Using Complex Dynamic Video to Examine Neural Processing in ASD: A Semi-Naturalistic fMRI Study

Thursday, May 11, 2017: 5:30 PM-7:00 PM
Golden Gate Ballroom (Marriott Marquis Hotel)
J. Douglas, L. Byrge, G. Lisandrelli and D. P. Kennedy, Psychological and Brain Sciences, Indiana University, Bloomington, IN
Background:  Traditional neuroimaging paradigms often do not fully reflect the richness and complexity of the natural world in which perceptual and cognitive processes are deployed. Recent interest in improving the ecological validity of neuroimaging research has prompted the creation of alternative naturalistic paradigms and stimuli.

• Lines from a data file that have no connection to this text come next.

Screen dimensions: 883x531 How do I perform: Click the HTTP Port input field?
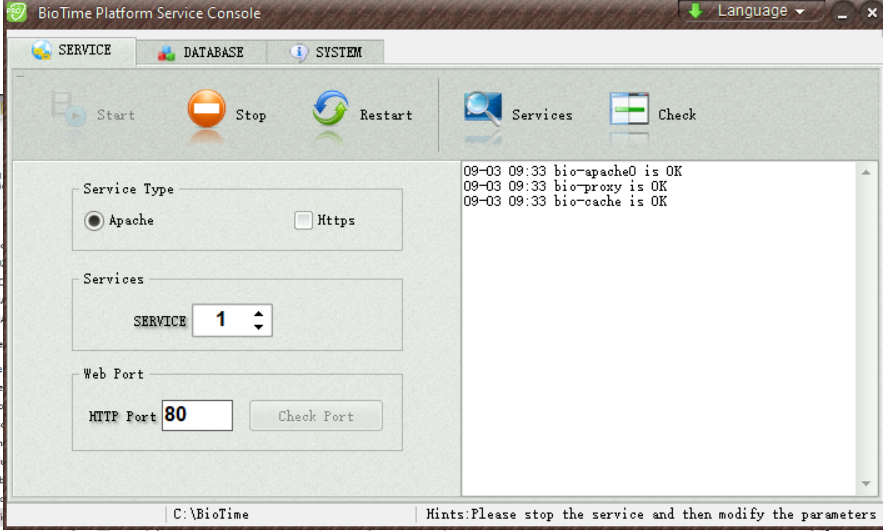197,416
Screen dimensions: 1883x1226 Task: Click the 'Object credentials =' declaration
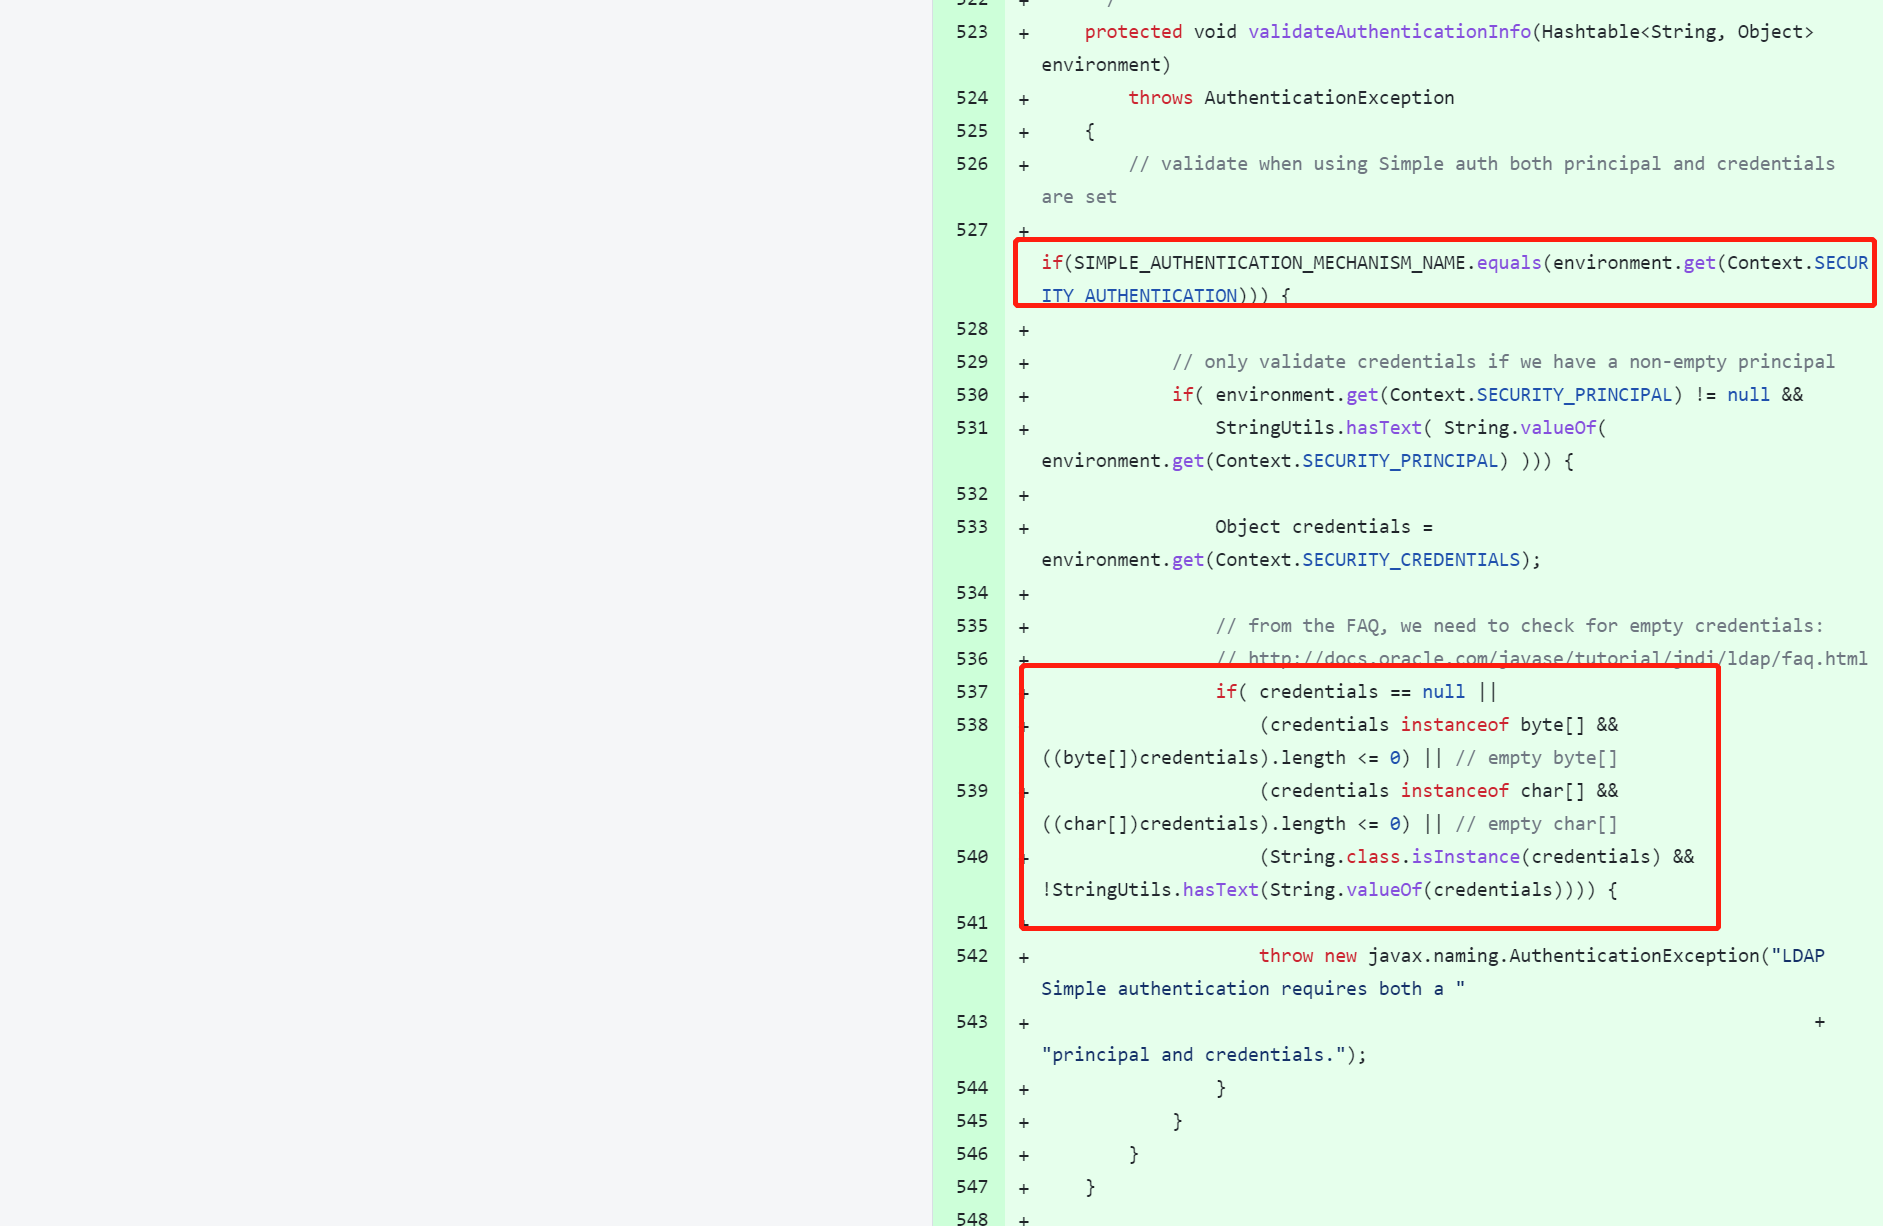1323,527
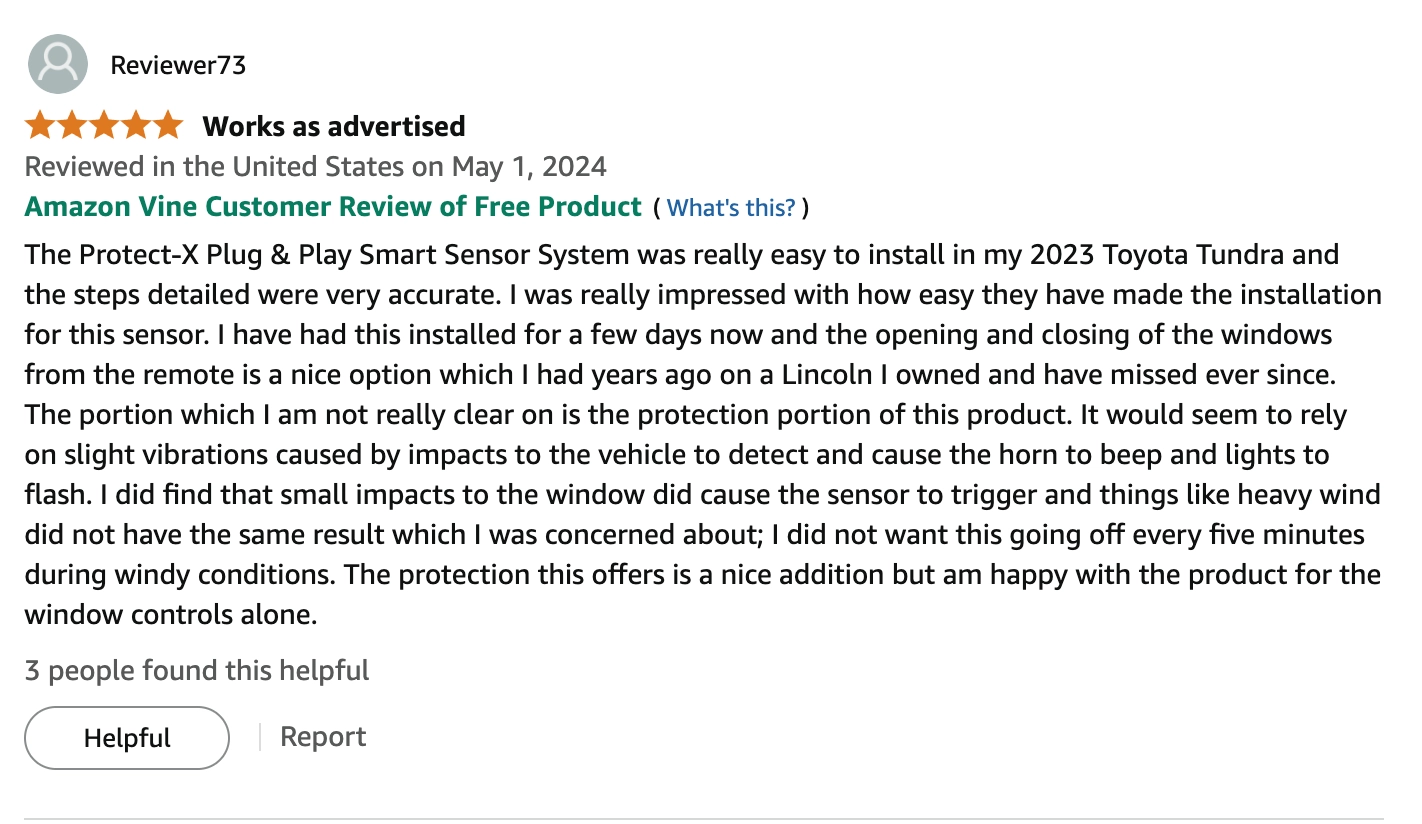
Task: Click 'Amazon Vine Customer Review of Free Product' label
Action: tap(333, 207)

The use of multimodal, free-flowing stimuli with varying content can allow researchers to probe multiple constructs of interest, and interactions among them, concurrently. Naturalistic or semi-naturalistic approaches can prove especially beneficial to research on autism spectrum disorder (ASD), as these approaches most closely approximate the conditions under which impairments associated with the disorder manifest.

Objectives:  To explore the use of unconstrained dynamic video stimuli within a free-viewing fMRI paradigm to examine neural responses to multiple perceptual and cognitive processes concurrently, and to extend this approach to the study of ASD.

Methods:  53 participants (24 individuals with ASD and 29 neurotypical individuals) passively viewed videos (each lasting approximately fifteen minutes) over four runs while lying in an fMRI scanner. The videos were composed of movie trailers spanning multiple genres. Using ELAN and MATLAB, we defined several events of interest, including instances of humans or human faces appearing onscreen, human speech, social interaction between two or more people, low-level changes in luminance, and inter-trailer intervals during which a stimulus was not presented. We conducted separate regression analyses using FSL with each such event type as a regressor in the model. Our primary analyses assessed both the neural specificity for each event type and the reliability of the response estimates obtained for each event type across the four functional runs. We also conducted group-level analyses for each of the event types, thereby quantifying similarities and differences between neurotypical individuals and individuals with ASD.

Results:  Each event type produced a largely distinct pattern of activity in the canonical neural networks that have been identified in previous research using more conventional paradigms. Activation patterns showed a high degree of reliability across the four functional runs, suggesting that individuals reliably engaged in event-level processing that was independent of the idiosyncratic aspects of the videos. Finally, while we observed some small differences in the responses from participants with and without ASD, the groups displayed remarkable similarity overall across the different event types.

Conclusions:  Our findings support the feasibility and efficiency of using complex, dynamic stimuli in neuroimaging studies of ASD. The video stimuli elicited robust activation in the brain regions purported to process the classes of events examined. Additionally, our approach allowed for simultaneous exploration of a number of event types and associated neural networks within a single experiment. The similar response profiles among participants with and without ASD suggest that the ability to spontaneously process specific inputs is largely preserved in ASD and that more pronounced differences might be revealed in paradigms with a social interaction component.